Onder het verdrag konden internet bedrijven zoals Facebook toestemming krijgen om de gegevens van Europeanen in de VS op te slaan. Het Hof vindt nu echter dat deze gegevens in dat land onvoldoende worden beschermd, en dat het verdrag daarom ongeldig is.
Duidelijke data grenzen
Het is voor het eerst dat het Europese Hof een zaak behandelt waar de onthullingen van Snowden een direct gevolg op hebben gehad en dat de rechtbank hierdoor een grote beleidswijziging afdwingt.
Het arrest trekt een duidelijke grens. Het verduidelijkt dat massasurveillance onze fundamentele privacy rechten als burger schendt. Men verwacht dat het arrest in de toekomst kan worden gebruikt in rechtszaken tegen de praktijken van de eigen diverse inlichtingendiensten binnen Europa en ver daarbuiten.
Gevolgen
De exacte gevolgen van de uitspraak voor de Public Cloud service providers zijn nog onduidelijk. Als zij gegevens in de VS willen blijven opslaan, zal daar een andere juridische basis voor moeten worden gevonden. Het Hof stelt dan ook voor dat de privacybeschermingen van de VS moeten worden onderzocht, om te bepalen of deze voldoende zijn voor de opslag van Europese gegevens.
Momenteel zijn deze bedrijven in het bezit van een certificaat waarmee ze gebruik mogen maken van het Safe Harbour-verdrag. Hiervoor moesten zij voldoen aan verschillende voorwaarden, waaronder de invoering van een geldig privacy beleid. Er was echter geen externe toezichthouder die in de gaten hield of die bedrijven zich wel aan de voorwaarden hielden.
Volgens een woordvoerder van Facebook ”Is het is essentieel dat de Europese en Amerikaanse overheden blijven zorgen voor betrouwbare methodes om wettelijk data over te dragen en de kwesties rondom de nationale veiligheid op te lossen”. En nog een reactie komt van Microsoft via Brad Smith als president and chief legal officer “People won’t use technology they don’t trust. We need to work together to build that trust.”
Moeten wij nu als leverancier van Cloud diensten de consument gaan beschermen die continue zelf bezig is met sociaal exhibitionisme en daardoor zijn privacy en meest persoonlijke gevoelens en beelden te grabbel gooit op Facebook of Instagram. Tja, de aantrekkingskracht is dan ook groot van al deze Public cloud diensten, mede versterkt doordat de meeste zelfs volledig gratis worden aangeboden.

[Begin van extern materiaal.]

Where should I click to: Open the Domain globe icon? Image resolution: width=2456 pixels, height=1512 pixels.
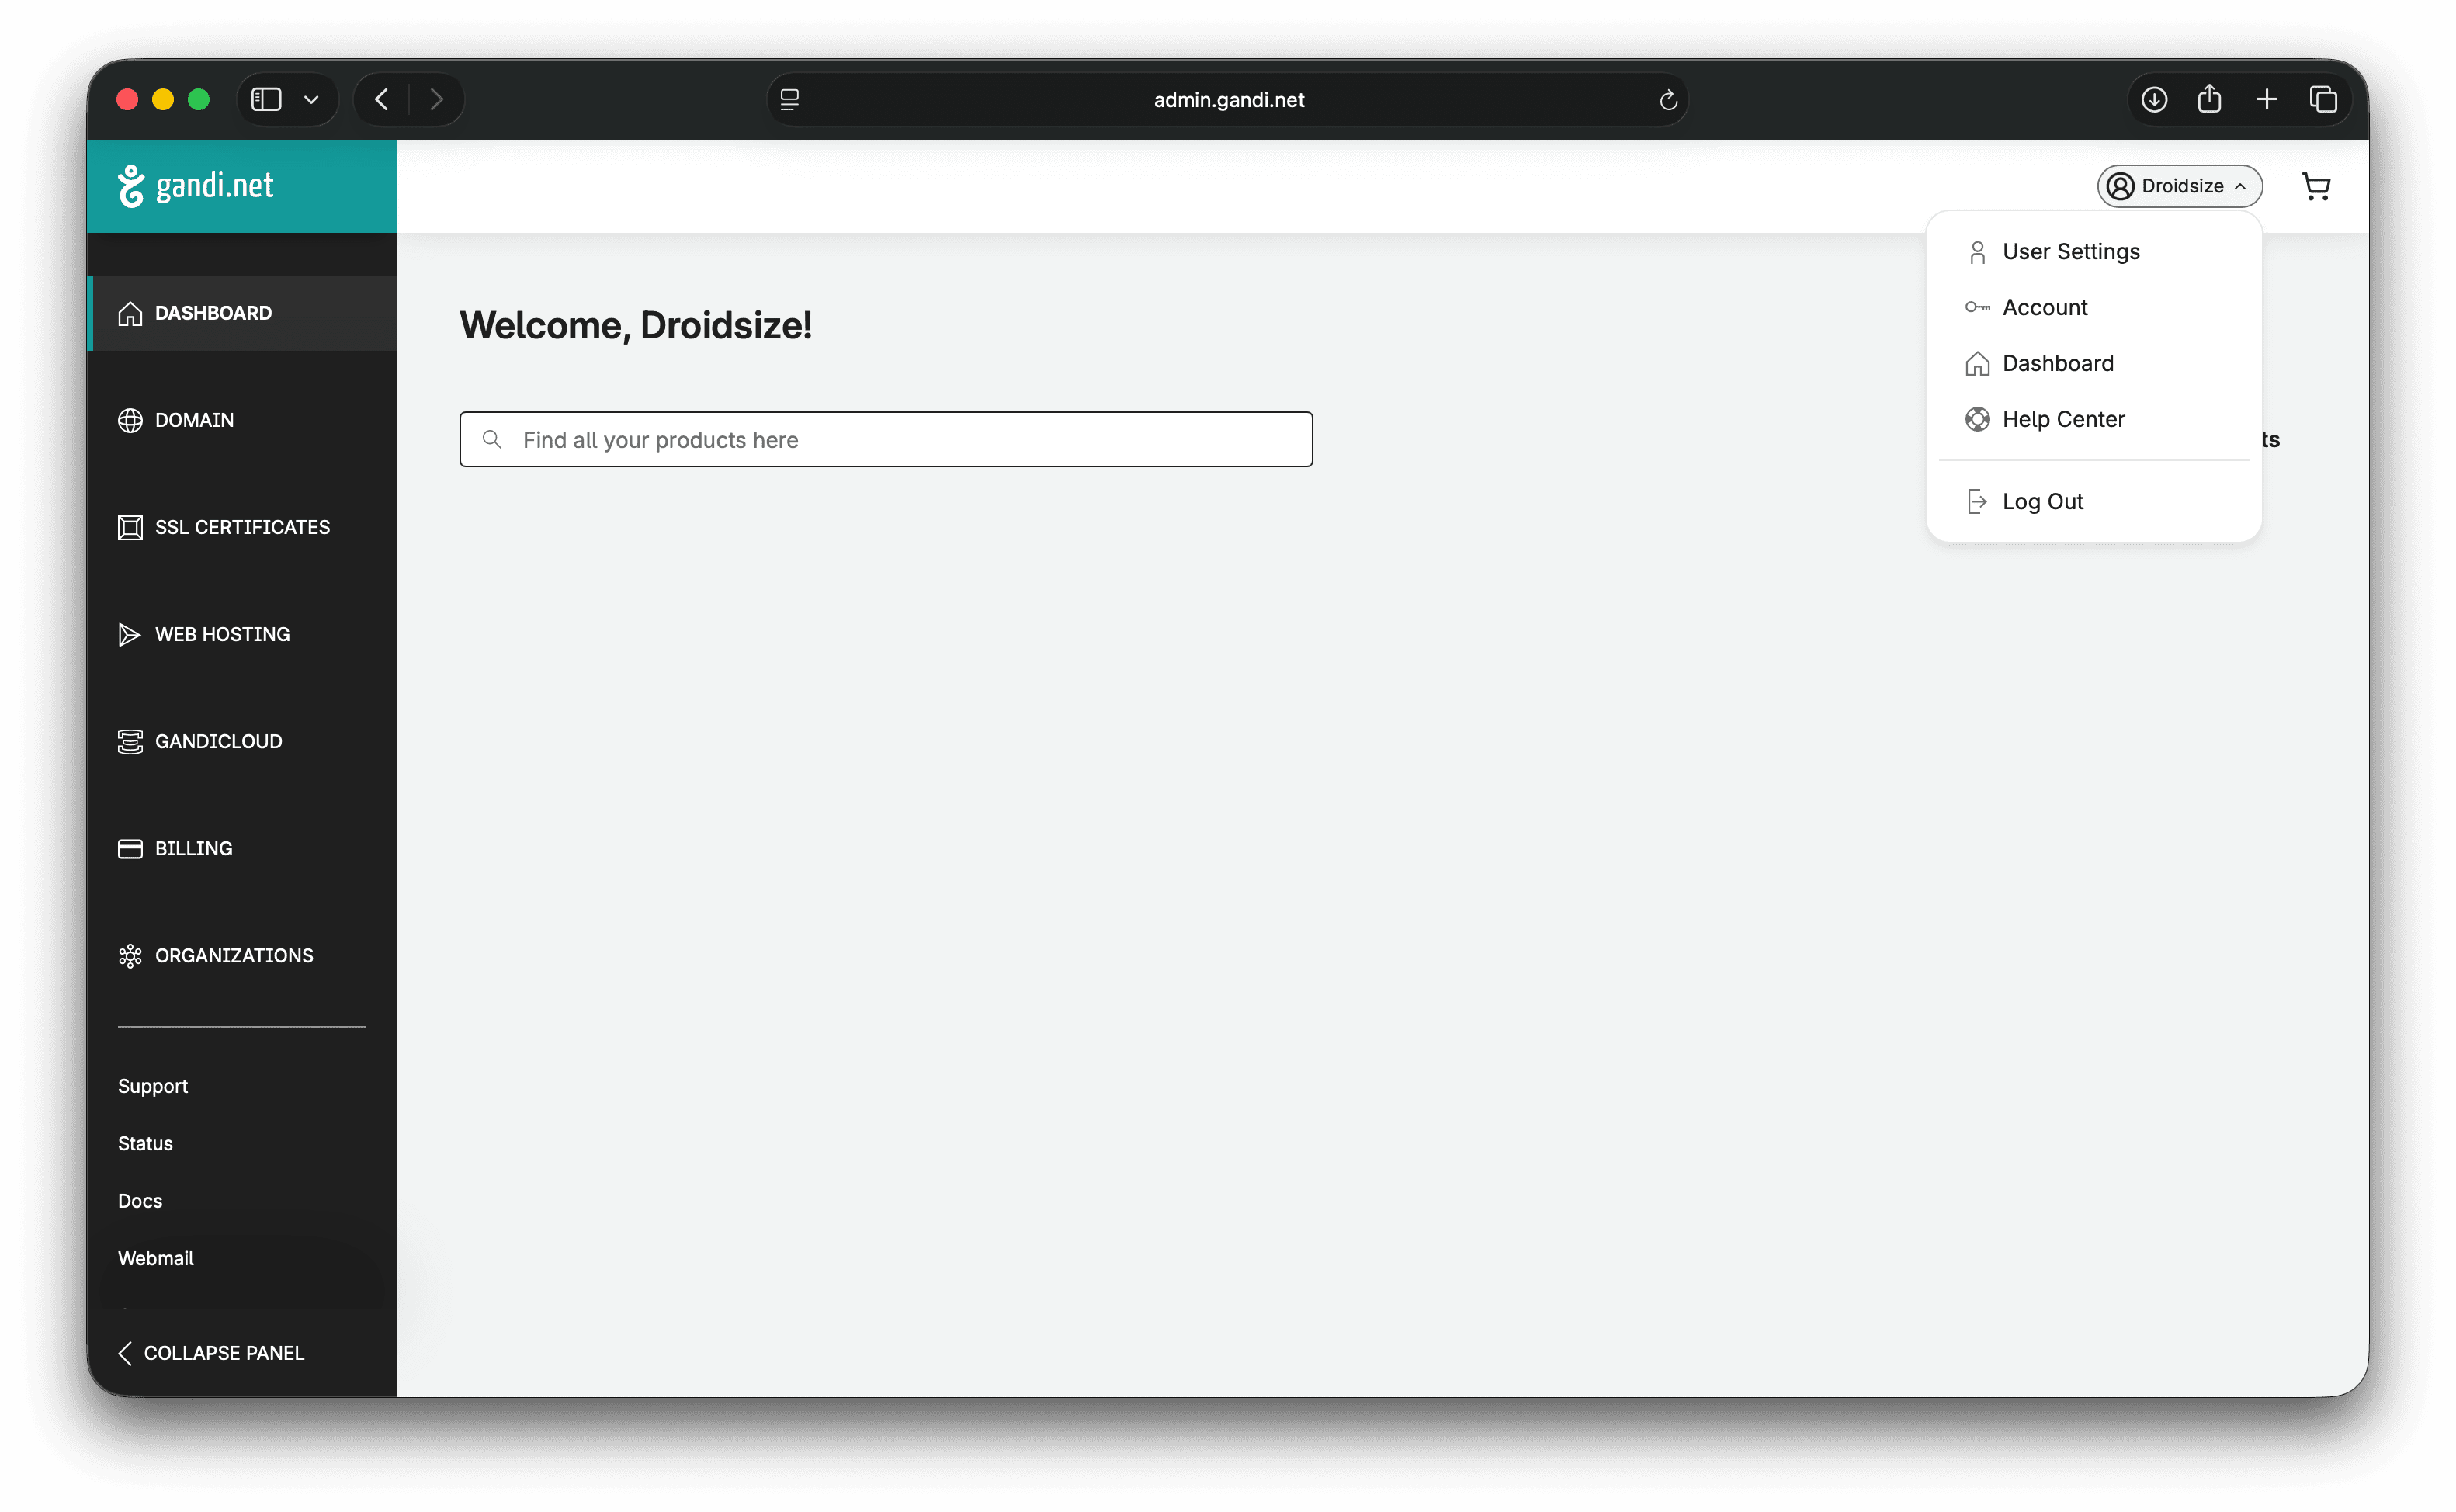click(131, 420)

Maar als de dienst gratis is dan bent u zelf het product en zou u moeten weten wat daar de gevolgen van kunnen zijn, niet?
Voor de zakelijke gebruiker ligt het iets anders, daar zou men eerst moeten kijken welke informatie men wil delen en of deze al dan niet gevoelig is voor buitenstaanders. en ook hier speelt de wetgeving per land binnen de Europese unie een rol van betekenis. Immers er bestaat een soort van bewaarplicht van gegevens van uw klanten en ook boekhoudkundig gezien moet u tenminste vijf jaar terug in de tijd kunnen om de gegevens beschikbaar te maken tijdens een belastingcontrole. Net om deze en andere zekerheden te vrijwaren is de keuze voor een eigen dataopslag of bij een lokale Cloud provider voor de hand liggend, ondanks misschien wel het verschil in het prijskaartje. En naar alle waarschijnlijkheid zullen diezelfde Private Cloud providers u als zaakvoerder nóg meer gaan overtuigen om met hen in zee te gaan. Kortom de strijd om de felbegeerde klant in de Cloud is nog maar net begonnen, maar de Amerikanen hebben inmiddels een ruime voorsprong weten uit te bouwen.
Om in voetbal termen af te sluiten: “EU-VS 1:1” met 95% balbezit voor de Amerikanen.